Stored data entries
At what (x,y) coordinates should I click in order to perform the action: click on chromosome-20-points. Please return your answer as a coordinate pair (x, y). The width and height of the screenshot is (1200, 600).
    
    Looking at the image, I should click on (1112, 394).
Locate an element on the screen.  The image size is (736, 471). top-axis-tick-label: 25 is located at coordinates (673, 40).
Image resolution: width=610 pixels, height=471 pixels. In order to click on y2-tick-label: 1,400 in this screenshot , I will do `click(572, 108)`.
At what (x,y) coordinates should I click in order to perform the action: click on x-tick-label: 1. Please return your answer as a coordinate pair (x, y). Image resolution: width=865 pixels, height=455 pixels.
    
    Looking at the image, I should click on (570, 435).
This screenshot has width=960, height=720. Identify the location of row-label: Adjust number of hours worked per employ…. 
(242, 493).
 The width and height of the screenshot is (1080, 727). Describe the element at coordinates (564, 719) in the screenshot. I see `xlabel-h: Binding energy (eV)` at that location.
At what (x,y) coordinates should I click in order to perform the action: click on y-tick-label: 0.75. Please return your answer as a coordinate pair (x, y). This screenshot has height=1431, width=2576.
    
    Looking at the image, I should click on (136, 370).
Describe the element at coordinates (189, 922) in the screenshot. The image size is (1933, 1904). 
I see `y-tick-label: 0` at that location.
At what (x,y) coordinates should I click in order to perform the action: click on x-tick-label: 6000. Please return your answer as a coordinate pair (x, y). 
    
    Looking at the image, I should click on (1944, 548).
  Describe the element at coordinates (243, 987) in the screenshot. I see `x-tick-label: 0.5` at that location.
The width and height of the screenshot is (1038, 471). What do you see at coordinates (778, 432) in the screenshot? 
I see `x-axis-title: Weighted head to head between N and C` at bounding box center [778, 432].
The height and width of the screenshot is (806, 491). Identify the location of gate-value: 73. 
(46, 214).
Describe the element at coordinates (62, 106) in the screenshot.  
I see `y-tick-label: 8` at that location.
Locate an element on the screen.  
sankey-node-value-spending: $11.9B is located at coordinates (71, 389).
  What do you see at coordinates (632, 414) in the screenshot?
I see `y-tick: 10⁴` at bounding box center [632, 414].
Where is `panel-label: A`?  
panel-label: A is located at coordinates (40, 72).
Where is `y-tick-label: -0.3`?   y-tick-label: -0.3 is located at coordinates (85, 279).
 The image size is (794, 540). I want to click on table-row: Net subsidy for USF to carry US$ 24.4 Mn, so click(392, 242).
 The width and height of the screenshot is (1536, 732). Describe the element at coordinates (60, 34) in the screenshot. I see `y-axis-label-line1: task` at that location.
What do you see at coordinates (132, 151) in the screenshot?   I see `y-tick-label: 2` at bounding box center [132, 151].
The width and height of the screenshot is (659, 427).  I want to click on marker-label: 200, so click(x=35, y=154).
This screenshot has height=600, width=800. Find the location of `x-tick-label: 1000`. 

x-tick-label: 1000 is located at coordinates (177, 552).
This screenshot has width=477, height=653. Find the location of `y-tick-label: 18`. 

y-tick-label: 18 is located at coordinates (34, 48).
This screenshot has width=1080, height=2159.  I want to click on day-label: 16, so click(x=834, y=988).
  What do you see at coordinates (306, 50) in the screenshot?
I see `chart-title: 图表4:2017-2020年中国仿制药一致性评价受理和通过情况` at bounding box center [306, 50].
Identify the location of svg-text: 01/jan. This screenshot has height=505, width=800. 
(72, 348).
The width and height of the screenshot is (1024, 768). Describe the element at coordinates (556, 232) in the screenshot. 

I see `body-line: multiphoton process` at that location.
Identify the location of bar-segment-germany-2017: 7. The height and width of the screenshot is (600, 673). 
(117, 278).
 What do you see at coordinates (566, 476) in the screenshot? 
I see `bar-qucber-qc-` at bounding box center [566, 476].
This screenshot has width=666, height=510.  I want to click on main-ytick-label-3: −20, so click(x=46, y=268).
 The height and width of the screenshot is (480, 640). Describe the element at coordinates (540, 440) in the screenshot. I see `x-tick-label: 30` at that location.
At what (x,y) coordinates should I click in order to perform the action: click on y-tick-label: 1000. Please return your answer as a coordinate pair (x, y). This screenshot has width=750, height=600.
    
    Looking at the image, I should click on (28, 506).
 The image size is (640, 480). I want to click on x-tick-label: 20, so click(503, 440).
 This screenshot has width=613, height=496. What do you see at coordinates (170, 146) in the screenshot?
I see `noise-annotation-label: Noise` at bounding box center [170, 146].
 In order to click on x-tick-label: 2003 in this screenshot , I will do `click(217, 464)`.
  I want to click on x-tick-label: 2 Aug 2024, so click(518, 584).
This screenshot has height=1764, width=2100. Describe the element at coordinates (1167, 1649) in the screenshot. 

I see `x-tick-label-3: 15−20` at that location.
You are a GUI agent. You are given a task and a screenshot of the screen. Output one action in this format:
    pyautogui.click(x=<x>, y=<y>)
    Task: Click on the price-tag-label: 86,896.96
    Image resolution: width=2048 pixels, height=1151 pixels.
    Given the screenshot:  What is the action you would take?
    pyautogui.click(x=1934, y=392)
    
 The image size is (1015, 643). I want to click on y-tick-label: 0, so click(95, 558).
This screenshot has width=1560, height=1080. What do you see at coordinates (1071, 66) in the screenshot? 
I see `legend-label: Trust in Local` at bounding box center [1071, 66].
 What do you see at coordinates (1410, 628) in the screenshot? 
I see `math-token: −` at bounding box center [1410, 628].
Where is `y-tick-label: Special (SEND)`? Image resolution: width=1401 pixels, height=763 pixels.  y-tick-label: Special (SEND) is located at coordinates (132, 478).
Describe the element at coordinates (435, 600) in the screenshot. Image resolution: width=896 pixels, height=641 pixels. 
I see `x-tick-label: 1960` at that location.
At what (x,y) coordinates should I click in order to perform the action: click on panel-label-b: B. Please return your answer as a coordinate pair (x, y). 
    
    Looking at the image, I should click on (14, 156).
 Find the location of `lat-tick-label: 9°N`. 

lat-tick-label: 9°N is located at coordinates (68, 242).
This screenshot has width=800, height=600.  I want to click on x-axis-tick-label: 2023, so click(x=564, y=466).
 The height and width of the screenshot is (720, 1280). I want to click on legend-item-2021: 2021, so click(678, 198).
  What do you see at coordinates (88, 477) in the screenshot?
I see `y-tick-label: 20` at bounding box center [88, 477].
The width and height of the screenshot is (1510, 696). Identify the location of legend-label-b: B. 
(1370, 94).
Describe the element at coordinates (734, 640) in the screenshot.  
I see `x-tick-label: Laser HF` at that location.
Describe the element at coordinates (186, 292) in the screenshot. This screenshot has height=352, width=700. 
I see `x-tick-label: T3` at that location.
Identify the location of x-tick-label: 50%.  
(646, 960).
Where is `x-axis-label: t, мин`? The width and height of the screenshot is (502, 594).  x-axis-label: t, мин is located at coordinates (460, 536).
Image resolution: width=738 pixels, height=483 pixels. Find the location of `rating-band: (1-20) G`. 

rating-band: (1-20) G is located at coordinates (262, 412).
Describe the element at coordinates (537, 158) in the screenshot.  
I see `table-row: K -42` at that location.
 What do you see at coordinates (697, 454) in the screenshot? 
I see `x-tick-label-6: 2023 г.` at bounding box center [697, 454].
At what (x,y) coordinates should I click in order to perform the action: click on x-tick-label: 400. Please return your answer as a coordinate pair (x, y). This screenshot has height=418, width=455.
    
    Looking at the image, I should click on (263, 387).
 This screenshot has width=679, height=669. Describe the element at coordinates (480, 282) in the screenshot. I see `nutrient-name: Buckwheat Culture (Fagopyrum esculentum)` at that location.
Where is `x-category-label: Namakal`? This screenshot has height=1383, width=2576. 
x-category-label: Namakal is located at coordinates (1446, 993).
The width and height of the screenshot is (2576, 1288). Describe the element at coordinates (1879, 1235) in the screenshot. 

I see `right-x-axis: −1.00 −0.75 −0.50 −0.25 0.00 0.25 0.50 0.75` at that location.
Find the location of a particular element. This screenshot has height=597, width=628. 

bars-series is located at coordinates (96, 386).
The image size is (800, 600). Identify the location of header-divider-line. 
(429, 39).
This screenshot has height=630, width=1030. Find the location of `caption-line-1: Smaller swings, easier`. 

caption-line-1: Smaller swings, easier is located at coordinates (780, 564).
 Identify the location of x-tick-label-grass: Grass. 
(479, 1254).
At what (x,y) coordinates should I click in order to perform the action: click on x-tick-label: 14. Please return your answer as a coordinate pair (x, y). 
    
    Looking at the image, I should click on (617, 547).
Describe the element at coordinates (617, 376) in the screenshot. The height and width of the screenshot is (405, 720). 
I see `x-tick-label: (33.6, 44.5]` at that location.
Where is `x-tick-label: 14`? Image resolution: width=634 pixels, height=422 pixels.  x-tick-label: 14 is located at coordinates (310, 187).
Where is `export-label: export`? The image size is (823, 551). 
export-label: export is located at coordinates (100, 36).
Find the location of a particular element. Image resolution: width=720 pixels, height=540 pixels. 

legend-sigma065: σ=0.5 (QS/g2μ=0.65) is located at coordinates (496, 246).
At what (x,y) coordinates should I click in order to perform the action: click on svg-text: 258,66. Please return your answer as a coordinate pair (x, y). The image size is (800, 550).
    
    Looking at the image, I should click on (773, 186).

ASSIGNMENT
Filter the lines above down to those containing the string "will", and copy each matching line in full.

ANSWER FOR THE TASK
Image resolution: width=610 pixels, height=471 pixels. In order to click on y2-tick-label: 1,400 in this screenshot , I will do `click(572, 108)`.
 In order to click on x-tick-label: 2003 in this screenshot , I will do `click(217, 464)`.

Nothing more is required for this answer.